La filial brasileña de Telefónica, Vivo, obtuvo un beneficio neto de 486 millones de euros en el primer semestre, el mayor crecimiento interanual para este periodo en tres años. El empuje del pospago y la fibra impulsaron los resultados.
Telefónica Brasil, la filial del grupo español que opera bajo la marca Vivo, cerró el primer semestre de 2026 con un beneficio neto de 2.915 millones de reales, equivalentes a unos 486 millones de euros al cambio utilizado por la compañía. La cifra supone un incremento interanual del 17,9%, el mayor avance para un periodo enero-junio de los últimos tres años.
En el segundo trimestre, el beneficio neto alcanzó los 1.572,5 millones de reales (unos 270 millones de euros), un 17% más que en el mismo periodo de 2025. Los ingresos netos del trimestre sumaron 15.757,4 millones de reales (2.711 millones de euros), tras crecer un 7,6% interanual.
El resultado bruto de explotación (Ebitda) se situó en 6.580,8 millones de reales (1.132 millones de euros), un 10,9% más, con un margen del 41,8%, que mejora en 1,3 puntos porcentuales respecto a hace un año y alcanza su nivel más alto desde el tercer trimestre de 2023.
Las inversiones aumentaron un 6,1%, hasta los 2.588,5 millones de reales, lo que representa el 16,4% de la facturación. Más del 75% de esos recursos se destinaron a infraestructuras móviles y fijas para reforzar la cobertura y atender la creciente demanda de datos.
El flujo de caja operativo creció un 14,3%, hasta los 3.992,3 millones de reales, reflejando la solidez financiera de la operadora.
Por segmentos, los ingresos por servicios móviles alcanzaron los 10.183 millones de reales en el segundo trimestre, un 6,6% más. El pospago sigue siendo el motor principal: su facturación creció un 7,9% y ya representa el 87% de los ingresos por servicios móviles. La base de clientes de pospago llegó a 73,2 millones de accesos, un 6,9% más interanual. Dentro de este segmento, las líneas humanas (excluyendo conexiones máquina a máquina) sumaron 52,4 millones, con 3,6 millones de altas netas en los últimos doce meses.
El ingreso medio por usuario (ARPU) se situó en 53,90 reales, mientras que la tasa de cancelaciones se mantuvo en un mínimo histórico del 1%. Al cierre de junio, Vivo contaba con 105,1 millones de accesos móviles y una base total de 118,8 millones de clientes.

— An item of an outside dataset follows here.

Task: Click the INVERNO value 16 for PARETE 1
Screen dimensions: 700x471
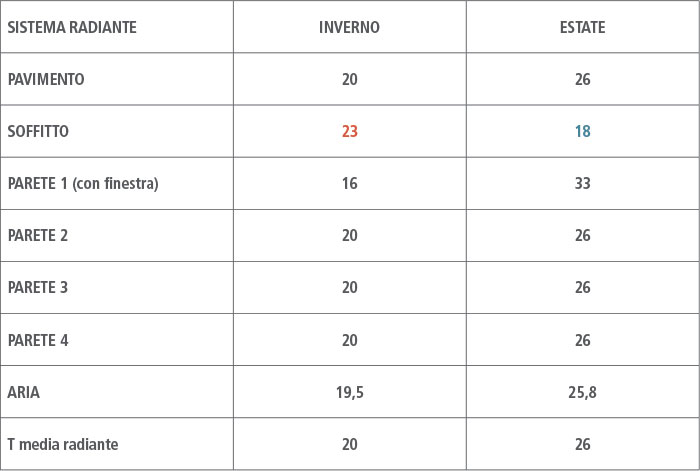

En el negocio fijo, los ingresos por fibra crecieron un 10,7%, impulsados por la expansión de la red y la mayor demanda de banda ancha. Los servicios corporativos y digitales también registraron un avance del 7,8%.
La compañía destacó que el crecimiento del trimestre se apoyó en la solidez del pospago, la fibra y los servicios digitales, así como en la contención de costes, que permitió mejorar la rentabilidad.
Para el inversor, estos resultados refuerzan la posición de Telefónica Brasil como una de las filiales más rentables del grupo, con un margen Ebitda superior al 40% y un flujo de caja creciente. La operadora continúa invirtiendo en redes de nueva generación para sostener el crecimiento a largo plazo.
Los resultados completos del semestre se publicaron el pasado 24 de julio y están disponibles en la página de relaciones con inversores de Telefónica Brasil.